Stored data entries
*** Block opens ***

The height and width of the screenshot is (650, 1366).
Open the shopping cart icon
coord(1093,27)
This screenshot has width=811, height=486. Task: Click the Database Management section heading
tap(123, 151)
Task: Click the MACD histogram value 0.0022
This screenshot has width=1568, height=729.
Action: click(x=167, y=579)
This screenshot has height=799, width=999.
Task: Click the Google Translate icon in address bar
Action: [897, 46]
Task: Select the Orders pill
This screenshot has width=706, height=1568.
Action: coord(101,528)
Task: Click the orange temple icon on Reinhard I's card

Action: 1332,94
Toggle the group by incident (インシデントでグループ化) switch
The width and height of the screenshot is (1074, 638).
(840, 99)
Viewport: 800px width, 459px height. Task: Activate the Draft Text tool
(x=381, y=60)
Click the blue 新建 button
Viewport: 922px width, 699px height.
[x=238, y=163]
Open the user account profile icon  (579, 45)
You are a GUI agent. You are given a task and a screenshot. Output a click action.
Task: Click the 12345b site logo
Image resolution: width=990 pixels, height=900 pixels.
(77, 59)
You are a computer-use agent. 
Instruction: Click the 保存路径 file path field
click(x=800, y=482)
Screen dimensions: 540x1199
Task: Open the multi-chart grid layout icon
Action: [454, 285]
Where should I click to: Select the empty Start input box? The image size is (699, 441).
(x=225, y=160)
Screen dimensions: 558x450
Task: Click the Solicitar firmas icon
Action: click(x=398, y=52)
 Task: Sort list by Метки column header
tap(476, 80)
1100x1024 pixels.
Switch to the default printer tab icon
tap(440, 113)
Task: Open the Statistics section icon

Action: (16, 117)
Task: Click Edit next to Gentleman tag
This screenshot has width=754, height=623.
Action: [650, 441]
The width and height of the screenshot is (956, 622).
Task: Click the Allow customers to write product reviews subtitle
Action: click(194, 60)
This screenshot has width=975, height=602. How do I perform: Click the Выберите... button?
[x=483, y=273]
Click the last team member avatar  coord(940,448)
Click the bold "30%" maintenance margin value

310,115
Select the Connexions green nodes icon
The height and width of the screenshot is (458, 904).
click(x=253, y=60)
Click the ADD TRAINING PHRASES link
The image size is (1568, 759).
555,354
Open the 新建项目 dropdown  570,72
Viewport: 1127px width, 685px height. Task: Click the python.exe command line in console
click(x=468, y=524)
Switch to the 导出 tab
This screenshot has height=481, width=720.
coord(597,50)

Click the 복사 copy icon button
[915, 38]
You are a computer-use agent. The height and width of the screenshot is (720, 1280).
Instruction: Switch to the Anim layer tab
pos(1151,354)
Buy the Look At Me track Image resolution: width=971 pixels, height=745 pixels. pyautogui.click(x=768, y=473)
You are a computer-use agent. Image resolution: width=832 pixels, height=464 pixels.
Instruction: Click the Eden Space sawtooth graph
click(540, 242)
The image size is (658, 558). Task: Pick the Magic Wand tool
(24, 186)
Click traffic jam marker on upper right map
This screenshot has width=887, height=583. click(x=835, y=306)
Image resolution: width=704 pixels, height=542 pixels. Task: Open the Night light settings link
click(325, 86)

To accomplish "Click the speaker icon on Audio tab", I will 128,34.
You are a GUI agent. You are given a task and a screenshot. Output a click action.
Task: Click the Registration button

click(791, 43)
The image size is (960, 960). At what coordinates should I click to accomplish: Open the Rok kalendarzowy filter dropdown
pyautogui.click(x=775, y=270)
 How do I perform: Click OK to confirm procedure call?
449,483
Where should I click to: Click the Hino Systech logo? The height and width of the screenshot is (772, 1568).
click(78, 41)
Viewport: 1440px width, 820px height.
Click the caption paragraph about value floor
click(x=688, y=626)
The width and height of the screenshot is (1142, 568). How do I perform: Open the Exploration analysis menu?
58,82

*** Block closes ***

Reproduce the data in its entirety, matching each character.

> [Answer section]:
The height and width of the screenshot is (650, 1366).
Open the shopping cart icon
coord(1093,27)
This screenshot has width=811, height=486. Task: Click the Database Management section heading
tap(123, 151)
Task: Click the MACD histogram value 0.0022
This screenshot has width=1568, height=729.
Action: click(x=167, y=579)
This screenshot has height=799, width=999.
Task: Click the Google Translate icon in address bar
Action: [897, 46]
Task: Select the Orders pill
This screenshot has width=706, height=1568.
Action: coord(101,528)
Task: Click the orange temple icon on Reinhard I's card

Action: 1332,94
Toggle the group by incident (インシデントでグループ化) switch
The width and height of the screenshot is (1074, 638).
(840, 99)
Viewport: 800px width, 459px height. Task: Activate the Draft Text tool
(x=381, y=60)
Click the blue 新建 button
Viewport: 922px width, 699px height.
[x=238, y=163]
Open the user account profile icon  (579, 45)
You are a GUI agent. You are given a task and a screenshot. Output a click action.
Task: Click the 12345b site logo
Image resolution: width=990 pixels, height=900 pixels.
(77, 59)
You are a computer-use agent. 
Instruction: Click the 保存路径 file path field
click(x=800, y=482)
Screen dimensions: 540x1199
Task: Open the multi-chart grid layout icon
Action: [454, 285]
Where should I click to: Select the empty Start input box? The image size is (699, 441).
(x=225, y=160)
Screen dimensions: 558x450
Task: Click the Solicitar firmas icon
Action: click(x=398, y=52)
 Task: Sort list by Метки column header
tap(476, 80)
1100x1024 pixels.
Switch to the default printer tab icon
tap(440, 113)
Task: Open the Statistics section icon

Action: (16, 117)
Task: Click Edit next to Gentleman tag
This screenshot has width=754, height=623.
Action: [650, 441]
The width and height of the screenshot is (956, 622).
Task: Click the Allow customers to write product reviews subtitle
Action: click(194, 60)
This screenshot has width=975, height=602. How do I perform: Click the Выберите... button?
[x=483, y=273]
Click the last team member avatar  coord(940,448)
Click the bold "30%" maintenance margin value

310,115
Select the Connexions green nodes icon
The height and width of the screenshot is (458, 904).
click(x=253, y=60)
Click the ADD TRAINING PHRASES link
The image size is (1568, 759).
555,354
Open the 新建项目 dropdown  570,72
Viewport: 1127px width, 685px height. Task: Click the python.exe command line in console
click(x=468, y=524)
Switch to the 导出 tab
This screenshot has height=481, width=720.
coord(597,50)

Click the 복사 copy icon button
[915, 38]
You are a computer-use agent. The height and width of the screenshot is (720, 1280).
Instruction: Switch to the Anim layer tab
pos(1151,354)
Buy the Look At Me track Image resolution: width=971 pixels, height=745 pixels. pyautogui.click(x=768, y=473)
You are a computer-use agent. Image resolution: width=832 pixels, height=464 pixels.
Instruction: Click the Eden Space sawtooth graph
click(540, 242)
The image size is (658, 558). Task: Pick the Magic Wand tool
(24, 186)
Click traffic jam marker on upper right map
This screenshot has width=887, height=583. click(x=835, y=306)
Image resolution: width=704 pixels, height=542 pixels. Task: Open the Night light settings link
click(325, 86)

To accomplish "Click the speaker icon on Audio tab", I will 128,34.
You are a GUI agent. You are given a task and a screenshot. Output a click action.
Task: Click the Registration button

click(791, 43)
The image size is (960, 960). At what coordinates should I click to accomplish: Open the Rok kalendarzowy filter dropdown
pyautogui.click(x=775, y=270)
 How do I perform: Click OK to confirm procedure call?
449,483
Where should I click to: Click the Hino Systech logo? The height and width of the screenshot is (772, 1568).
click(78, 41)
Viewport: 1440px width, 820px height.
Click the caption paragraph about value floor
click(x=688, y=626)
The width and height of the screenshot is (1142, 568). How do I perform: Open the Exploration analysis menu?
58,82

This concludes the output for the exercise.